La fotografía de Graciela Iturbide se alimenta de lo que no se ve. Esa manera de extraer una crónica de lo invisible le viene de su pasión lectora por los místicos hispánicos: san Juan de Jesús, santa Teresa de Ávila, sor Juana Inés de la Cruz… «Los he leído con pasión. No soy creyente, pero el misticismo me interesa. La liturgia en general. Leer ha sido una de mis labores principales. El Siglo de Oro lo conozco bien porque han sido mis compañeros de muchas horas de poesía. Leer es lo que más he hecho. Eso y platicar con la gente. Escuchar. Darme cuenta. Y los viajes. Cuánto he viajado. Ahora no puedo hacerlo con la libertad de antes porque México está bien peligroso. El narco y la violencia que acarrea ha envilecido el país. Ahora todo es peligroso aquí. Sólo puedo ir a sitios cercanos donde me sienta segura. Y cada vez son menos».
En su obra, hermosa y telúrica, cargada de misterio, asoma un respeto y un combate. Feminismo y memoria: «No fotografío la violencia contra nosotras, pero implícitamente está en una parte de mi trabajo. Sí, soy feminista. Como mujer me refugio con las mujeres porque son las que me cuidan. En tantos lugares en los que he estado han sido ellas las que me han tendido la mano, las que me han permitido hacer, las que se han hecho mis cómplices». Ella también tiene una condición bien fijada de mujer mestiza. «Porque lo soy. Porque vengo del cruce de las sangres. Cuando la gente se enoja con el asunto de la hispanidad qué puedo decir yo si soy mezcla entera y ése es mi orgullo. Si has leído bien lo que ocurrió en aquella época no es posible hablar de buenos y de malos. La historia dice cosas ciertas, pero también invita a la ilusión y a la invención. A qué viene tanto enfrentamiento por algo así… Es mucho peor lo que tenemos ahora. Eso sí es peligroso».
Habla de Trump, claro. «Es un momento horrible donde el protagonista del mundo es irremediablemente un ser infame. Trump es un loquito empeñado en salvar el mundo cuando en verdad nos empuja cada día al desastre. No se atreve del todo con México, pero es porque aquí se están haciendo negocios con él. Nosotros no queremos a Trump. Todo lo que ofrece es caos».
No contempla alejarse de la fotografía.

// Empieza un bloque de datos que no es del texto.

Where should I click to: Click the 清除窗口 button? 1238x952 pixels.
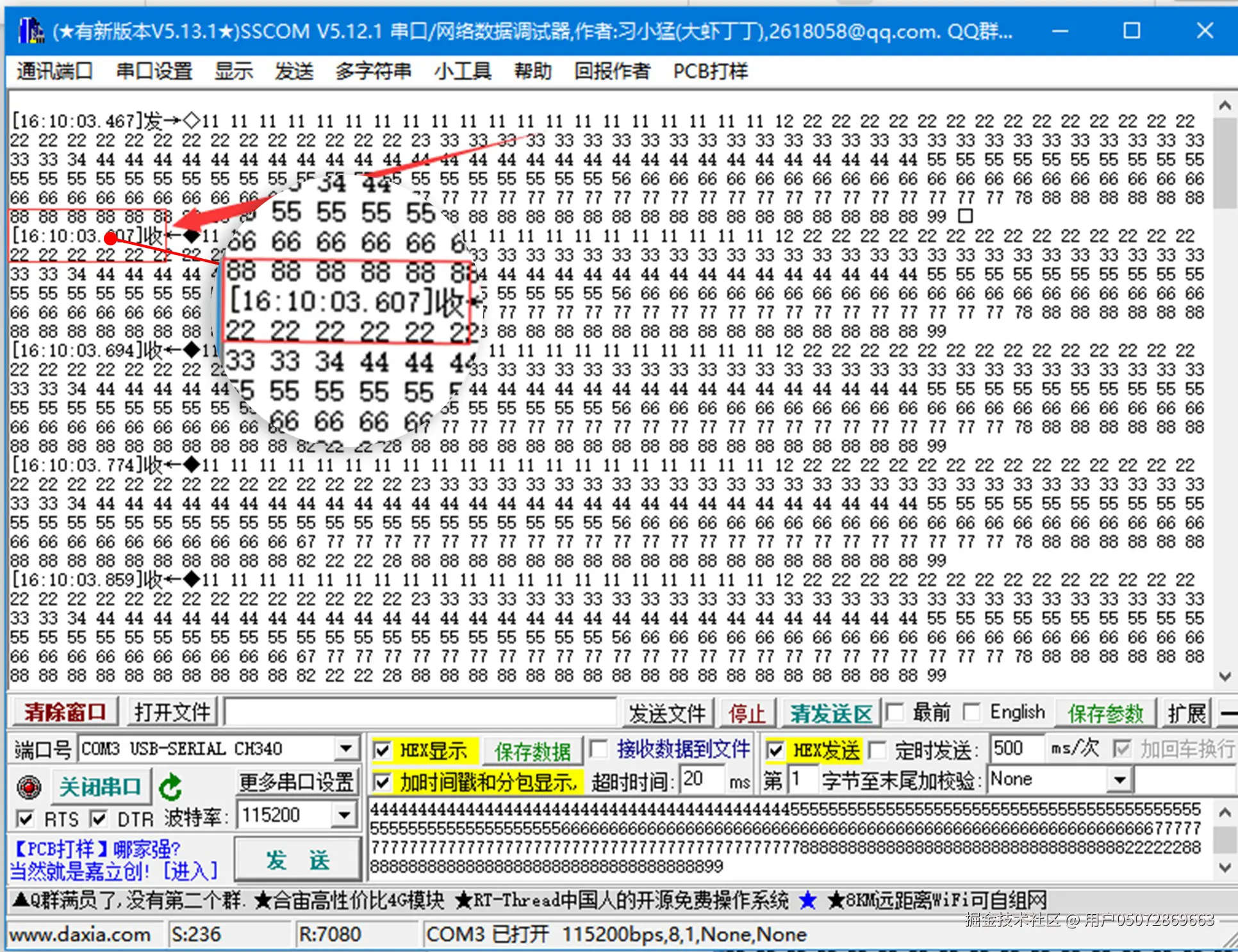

Aún sale por ahí. Y revela. Y tiene miles de contactos por repasar y otras miles de fotografías de las que dudar. «Mi archivo aún me va a dar bastante trabajo», dice. «Pero ahora tengo que seguir haciendo fotos. Estoy muy interesada en las piedras. He fotografiado piedras en México, en Japón, en Machu Picchu… La piedra puede ser el origen o el fin del mundo, aunque me interesa más la idea de origen. ¿Sabes dónde sentí la extrañeza de estar ante el principio de algo asombroso? En Lanzarote. Aquel paisaje volcánico me impactó mucho y me hizo pensar. Las fotografías deben hacer pensar. Y casi siempre hacen pensar después de hacerlas, cuando has descartado muchas escenas del mismo lugar. De repente, una se rebela. De repente, una habla… Me sucedió también en el tiempo que estuve en Italia. El arte, el cine, todo me importaba. En Italia, por ejemplo, mi padre tutelar fue Pier Paolo Pasolini. Me parece terrible que el comunismo lo sacara del partido, que lo abandonara…«.
Cuando Graciela Iturbide no fotografía es profundamente infeliz. Pero para fotografiar necesita también imaginar. «La imaginación tiene mucho que ver con lo que miro, con lo que encuentro y con la fotografía. Brassai creía que la imaginación era importante en la fotografía», dice. A España ha llegado con alguna de las cámaras que tiene por favoritas: Leica M6, Mamiya (formato medio) y una Rolleiflex antigua. Sin plan. Sin guion. A recoger el premio y a recobrar el rumor de sus antepasados asturianos. Quién sabe qué puede aparecer cuando no esperas nada. Hace unos meses comenzó a leer a Baruch Spinoza y quizá una de sus ideas le impulsa en estos días: «Todo cuanto sucede, sucede por necesidad». Es por eso que lleva siempre una cámara colgada al hombro.